There is no consensus regarding the management of ICVT. However, anticoagulation with therapeutic dose of heparin or low molecular weight heparin is recommended because it is known to be moderately more beneficial than placebo1,29,12). In some reports, ICVT patients completely recovered with conservative care without anticoagulation6,12). There is no consensus regarding duration of oral anticoagulant in ICVT patients. Duration of oral anticoagulant therapy in cases of ICVT depends on whether there is a complete resolution of the thrombus on follow-up images. Oral anticoagulant therapy is typically recommended for 3-6 months in patients with recurrent symptoms and genetic or acquired thrombophilia2,89,12). In our case, the 3-month follow-up T2*-GE sequence showed recanalization of the thrombosed cortical vein. However, we stopped the anticoagulant after 6 months because the patient's symptoms were persistent.

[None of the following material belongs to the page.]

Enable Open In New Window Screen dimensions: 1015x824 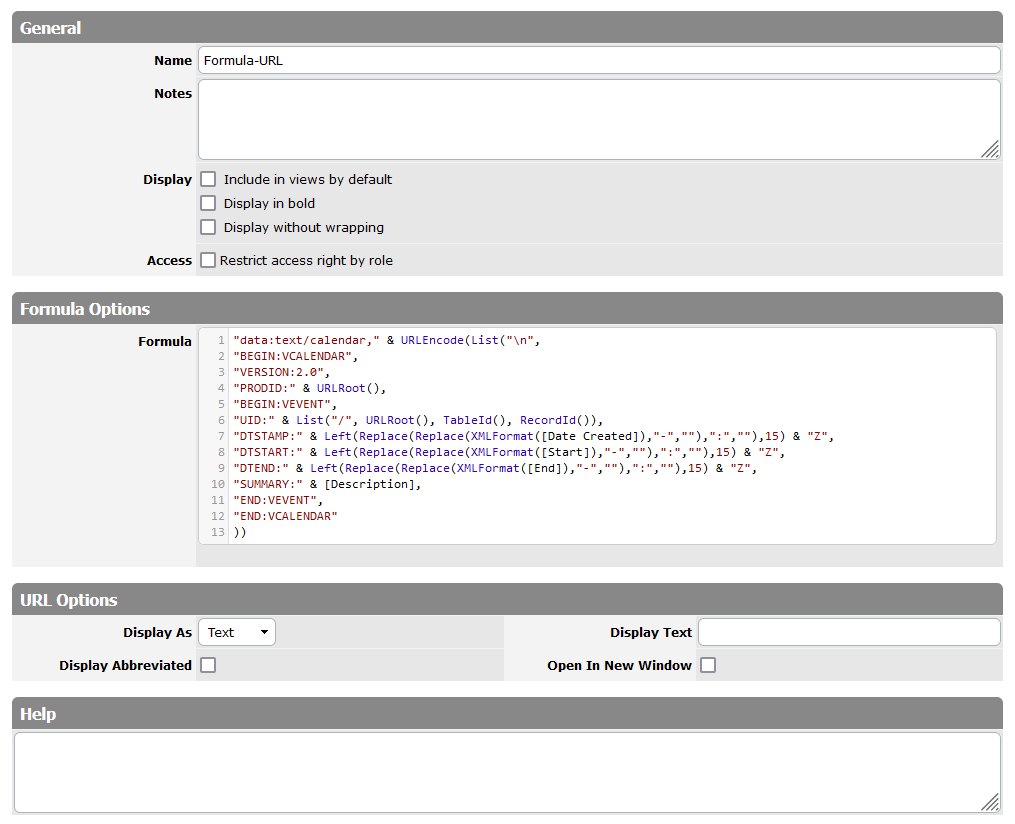pyautogui.click(x=708, y=665)
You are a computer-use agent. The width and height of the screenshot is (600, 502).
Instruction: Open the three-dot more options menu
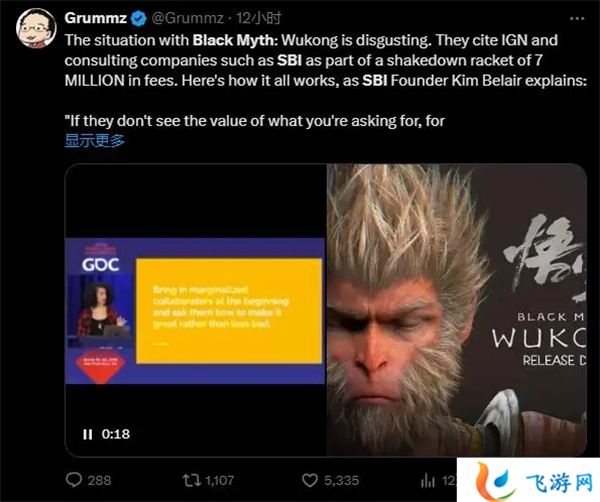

There are no prospective or control studies on ICVT. Use of anticoagulation, the existence of a parenchymal hemorrhage or infarction, and length of the thrombosed cortical vein do not significantly affect the clinical outcomes in the reported case series1,26,912). The majority of patients with ICVT have acceptable recovery.
CONCLUSION
ICVT might be overlooked because its symptoms are non-specific, and the diagnostic modalities for detecting a thrombus in the cortical vein are limited. We report the case of a patient with ICVT and long cord sign on the T2*-GE sequence. Our case demonstrates that the T2*-GE sequence is useful for detecting ICVT, and length of the involved vein in a patient with ICVT is not relevant to prognosis.